Bir sonraki vuruşu için yaşayan bir eroinmana dönüşmüştüm. Kusursuzca inşa edilmiş hayatım etrafımda çatırdıyordu ve benim tek umurumda olan onu hissetmekti.
O benden gideli tam dört ay oldu. Hiç geçmeyen baş ağrılarım, uyanmak istemediğim Özgür’lü rüyalarım, sanki o her an geri gelebilirmiş gibi hissettiren ince düş sızım... Bedenim bunlara gebe olalı, tam dört ay...
Bir gün içerken bana dedi ki, ‘Sakın âşık olma. Âşık olacağına, sarhoş ol. İkisi de aynı oranda çarpıyor adamı. Hem ayıldığında içki hâlâ yanında oluyor. O ise gidiyor...’
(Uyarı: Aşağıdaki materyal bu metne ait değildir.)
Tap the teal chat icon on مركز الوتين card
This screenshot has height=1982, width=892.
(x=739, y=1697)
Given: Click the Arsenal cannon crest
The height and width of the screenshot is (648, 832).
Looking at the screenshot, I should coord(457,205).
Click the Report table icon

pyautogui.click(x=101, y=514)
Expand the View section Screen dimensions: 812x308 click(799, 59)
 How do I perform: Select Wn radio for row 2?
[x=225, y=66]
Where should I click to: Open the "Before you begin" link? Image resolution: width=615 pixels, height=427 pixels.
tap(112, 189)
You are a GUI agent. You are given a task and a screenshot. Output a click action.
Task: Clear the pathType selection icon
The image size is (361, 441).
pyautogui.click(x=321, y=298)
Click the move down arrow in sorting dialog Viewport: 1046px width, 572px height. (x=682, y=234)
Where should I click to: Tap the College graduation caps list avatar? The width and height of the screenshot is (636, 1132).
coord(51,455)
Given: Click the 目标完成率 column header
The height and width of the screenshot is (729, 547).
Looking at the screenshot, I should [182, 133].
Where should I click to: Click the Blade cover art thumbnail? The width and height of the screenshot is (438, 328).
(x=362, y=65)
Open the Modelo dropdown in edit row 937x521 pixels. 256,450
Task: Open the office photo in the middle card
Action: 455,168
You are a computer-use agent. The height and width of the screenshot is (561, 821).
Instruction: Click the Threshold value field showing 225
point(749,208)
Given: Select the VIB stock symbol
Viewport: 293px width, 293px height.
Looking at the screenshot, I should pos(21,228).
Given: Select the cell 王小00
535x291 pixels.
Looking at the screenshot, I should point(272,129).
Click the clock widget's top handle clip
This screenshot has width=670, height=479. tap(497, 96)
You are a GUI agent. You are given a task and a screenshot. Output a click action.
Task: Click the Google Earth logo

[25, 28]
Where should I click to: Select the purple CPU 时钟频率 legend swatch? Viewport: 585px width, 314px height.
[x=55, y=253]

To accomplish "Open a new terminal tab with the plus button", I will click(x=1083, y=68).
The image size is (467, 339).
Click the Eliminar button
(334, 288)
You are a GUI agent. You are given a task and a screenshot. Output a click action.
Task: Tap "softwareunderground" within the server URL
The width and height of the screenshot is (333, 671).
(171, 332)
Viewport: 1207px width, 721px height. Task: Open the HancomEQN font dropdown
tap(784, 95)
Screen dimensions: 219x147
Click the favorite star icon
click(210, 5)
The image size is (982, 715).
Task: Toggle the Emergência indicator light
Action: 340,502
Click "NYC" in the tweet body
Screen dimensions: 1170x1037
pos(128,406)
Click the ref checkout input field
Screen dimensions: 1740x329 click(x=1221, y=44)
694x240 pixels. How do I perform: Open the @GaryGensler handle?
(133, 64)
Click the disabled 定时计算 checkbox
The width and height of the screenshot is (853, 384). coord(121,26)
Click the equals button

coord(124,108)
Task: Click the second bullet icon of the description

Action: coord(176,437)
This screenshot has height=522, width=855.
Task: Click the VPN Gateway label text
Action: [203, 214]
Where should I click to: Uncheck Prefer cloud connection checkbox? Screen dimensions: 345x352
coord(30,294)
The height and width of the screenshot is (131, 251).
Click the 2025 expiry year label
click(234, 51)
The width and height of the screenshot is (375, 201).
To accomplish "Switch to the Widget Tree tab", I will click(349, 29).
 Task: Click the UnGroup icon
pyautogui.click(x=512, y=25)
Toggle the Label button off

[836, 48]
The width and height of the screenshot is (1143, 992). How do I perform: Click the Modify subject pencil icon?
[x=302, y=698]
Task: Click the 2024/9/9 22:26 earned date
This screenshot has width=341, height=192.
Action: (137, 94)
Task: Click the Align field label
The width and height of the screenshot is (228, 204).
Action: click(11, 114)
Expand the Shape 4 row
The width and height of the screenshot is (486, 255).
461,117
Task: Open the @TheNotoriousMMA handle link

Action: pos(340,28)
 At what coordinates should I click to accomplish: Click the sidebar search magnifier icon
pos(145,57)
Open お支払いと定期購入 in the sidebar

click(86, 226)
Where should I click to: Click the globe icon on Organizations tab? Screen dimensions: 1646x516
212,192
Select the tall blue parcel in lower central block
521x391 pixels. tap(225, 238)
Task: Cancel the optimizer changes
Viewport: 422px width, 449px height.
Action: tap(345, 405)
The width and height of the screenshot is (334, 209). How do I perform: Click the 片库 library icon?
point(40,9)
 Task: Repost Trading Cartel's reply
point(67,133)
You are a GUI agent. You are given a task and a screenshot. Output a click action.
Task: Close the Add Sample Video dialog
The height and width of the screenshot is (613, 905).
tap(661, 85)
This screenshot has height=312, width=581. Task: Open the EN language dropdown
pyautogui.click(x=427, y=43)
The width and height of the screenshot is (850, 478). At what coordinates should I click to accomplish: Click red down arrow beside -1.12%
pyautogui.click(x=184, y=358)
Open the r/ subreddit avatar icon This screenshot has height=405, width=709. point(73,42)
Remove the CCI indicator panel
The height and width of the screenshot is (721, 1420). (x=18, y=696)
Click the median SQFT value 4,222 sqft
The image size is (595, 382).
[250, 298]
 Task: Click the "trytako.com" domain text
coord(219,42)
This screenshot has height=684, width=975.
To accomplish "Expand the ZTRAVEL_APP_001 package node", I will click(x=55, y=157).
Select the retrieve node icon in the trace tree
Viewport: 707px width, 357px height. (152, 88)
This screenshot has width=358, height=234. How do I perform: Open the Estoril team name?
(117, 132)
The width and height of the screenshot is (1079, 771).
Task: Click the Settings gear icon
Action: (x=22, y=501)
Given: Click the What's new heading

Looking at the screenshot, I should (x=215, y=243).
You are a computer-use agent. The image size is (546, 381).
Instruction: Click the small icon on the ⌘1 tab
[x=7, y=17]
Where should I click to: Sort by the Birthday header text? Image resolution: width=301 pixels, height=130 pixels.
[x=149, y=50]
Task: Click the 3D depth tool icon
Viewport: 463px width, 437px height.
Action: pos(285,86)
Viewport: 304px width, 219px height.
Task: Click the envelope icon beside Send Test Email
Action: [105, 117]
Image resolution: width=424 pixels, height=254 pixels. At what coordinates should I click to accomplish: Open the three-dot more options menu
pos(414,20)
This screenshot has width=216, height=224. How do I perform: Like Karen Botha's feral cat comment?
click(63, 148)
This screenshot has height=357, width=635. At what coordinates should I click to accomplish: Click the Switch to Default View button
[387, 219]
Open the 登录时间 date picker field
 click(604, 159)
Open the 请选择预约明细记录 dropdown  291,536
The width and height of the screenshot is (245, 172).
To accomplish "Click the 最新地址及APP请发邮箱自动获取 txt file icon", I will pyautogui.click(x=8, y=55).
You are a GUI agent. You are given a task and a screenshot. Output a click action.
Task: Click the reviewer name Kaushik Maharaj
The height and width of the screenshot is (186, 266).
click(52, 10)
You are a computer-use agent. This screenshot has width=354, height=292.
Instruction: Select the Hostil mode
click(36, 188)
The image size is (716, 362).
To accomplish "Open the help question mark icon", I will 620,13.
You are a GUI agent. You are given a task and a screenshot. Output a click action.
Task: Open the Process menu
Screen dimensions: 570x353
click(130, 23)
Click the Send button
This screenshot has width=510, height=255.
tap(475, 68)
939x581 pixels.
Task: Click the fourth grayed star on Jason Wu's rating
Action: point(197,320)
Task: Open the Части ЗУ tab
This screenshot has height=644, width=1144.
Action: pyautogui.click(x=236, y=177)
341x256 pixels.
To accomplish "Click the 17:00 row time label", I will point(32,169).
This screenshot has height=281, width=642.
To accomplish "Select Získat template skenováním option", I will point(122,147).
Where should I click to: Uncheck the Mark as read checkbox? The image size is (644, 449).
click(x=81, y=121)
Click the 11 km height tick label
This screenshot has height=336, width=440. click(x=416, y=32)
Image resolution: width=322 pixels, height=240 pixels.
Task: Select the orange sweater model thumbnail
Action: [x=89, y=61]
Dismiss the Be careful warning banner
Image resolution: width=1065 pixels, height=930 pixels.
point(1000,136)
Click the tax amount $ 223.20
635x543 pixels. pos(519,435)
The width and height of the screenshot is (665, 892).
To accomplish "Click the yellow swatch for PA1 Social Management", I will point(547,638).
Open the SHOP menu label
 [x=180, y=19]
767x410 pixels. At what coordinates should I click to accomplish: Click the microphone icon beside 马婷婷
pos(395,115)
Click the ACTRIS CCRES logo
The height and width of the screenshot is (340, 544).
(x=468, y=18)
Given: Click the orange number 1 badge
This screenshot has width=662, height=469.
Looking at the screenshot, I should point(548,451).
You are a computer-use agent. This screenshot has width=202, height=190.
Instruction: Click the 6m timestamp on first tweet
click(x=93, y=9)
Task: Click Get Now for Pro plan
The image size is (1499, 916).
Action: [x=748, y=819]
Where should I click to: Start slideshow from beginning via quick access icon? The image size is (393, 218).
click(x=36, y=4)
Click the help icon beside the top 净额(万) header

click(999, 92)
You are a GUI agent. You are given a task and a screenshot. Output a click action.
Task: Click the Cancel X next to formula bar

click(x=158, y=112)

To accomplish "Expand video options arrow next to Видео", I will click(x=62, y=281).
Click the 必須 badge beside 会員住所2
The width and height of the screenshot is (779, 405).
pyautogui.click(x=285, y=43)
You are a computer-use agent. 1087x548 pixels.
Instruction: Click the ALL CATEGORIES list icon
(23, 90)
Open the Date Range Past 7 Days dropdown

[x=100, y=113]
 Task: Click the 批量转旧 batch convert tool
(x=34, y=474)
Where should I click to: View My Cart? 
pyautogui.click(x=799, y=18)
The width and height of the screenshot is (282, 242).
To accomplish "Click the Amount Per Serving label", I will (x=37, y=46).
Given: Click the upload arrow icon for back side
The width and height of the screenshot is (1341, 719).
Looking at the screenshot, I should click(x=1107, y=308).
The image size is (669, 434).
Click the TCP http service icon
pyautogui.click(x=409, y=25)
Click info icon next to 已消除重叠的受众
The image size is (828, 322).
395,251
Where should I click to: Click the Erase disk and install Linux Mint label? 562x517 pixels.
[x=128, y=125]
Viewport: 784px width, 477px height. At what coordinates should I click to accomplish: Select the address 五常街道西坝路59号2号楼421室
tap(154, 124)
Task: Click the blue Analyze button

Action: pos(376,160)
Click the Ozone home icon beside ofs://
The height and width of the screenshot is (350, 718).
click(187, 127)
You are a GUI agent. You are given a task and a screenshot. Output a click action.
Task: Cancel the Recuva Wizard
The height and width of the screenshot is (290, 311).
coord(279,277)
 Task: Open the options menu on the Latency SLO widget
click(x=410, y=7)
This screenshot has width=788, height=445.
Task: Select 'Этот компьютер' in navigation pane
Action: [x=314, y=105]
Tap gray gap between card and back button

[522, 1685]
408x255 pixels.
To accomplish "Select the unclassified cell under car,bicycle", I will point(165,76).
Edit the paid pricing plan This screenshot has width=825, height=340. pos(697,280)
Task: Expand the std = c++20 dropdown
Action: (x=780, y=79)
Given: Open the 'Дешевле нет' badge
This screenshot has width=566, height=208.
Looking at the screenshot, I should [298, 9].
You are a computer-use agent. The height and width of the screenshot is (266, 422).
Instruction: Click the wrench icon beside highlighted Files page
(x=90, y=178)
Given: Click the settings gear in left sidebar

Annelik babalık gibi şeyler de kavramsal... Biyolojik bir olayın abartılmış hali. Sadece sığınacak liman arama çabası insanoğlunun. Fazla abartmışlar anne baba gibi değerleri. Çoğu şanslıyken, bazılarımız şanssız düşsün diye. Umurunda olmasın. Anne ya da baba... Olmasa da oluyor.”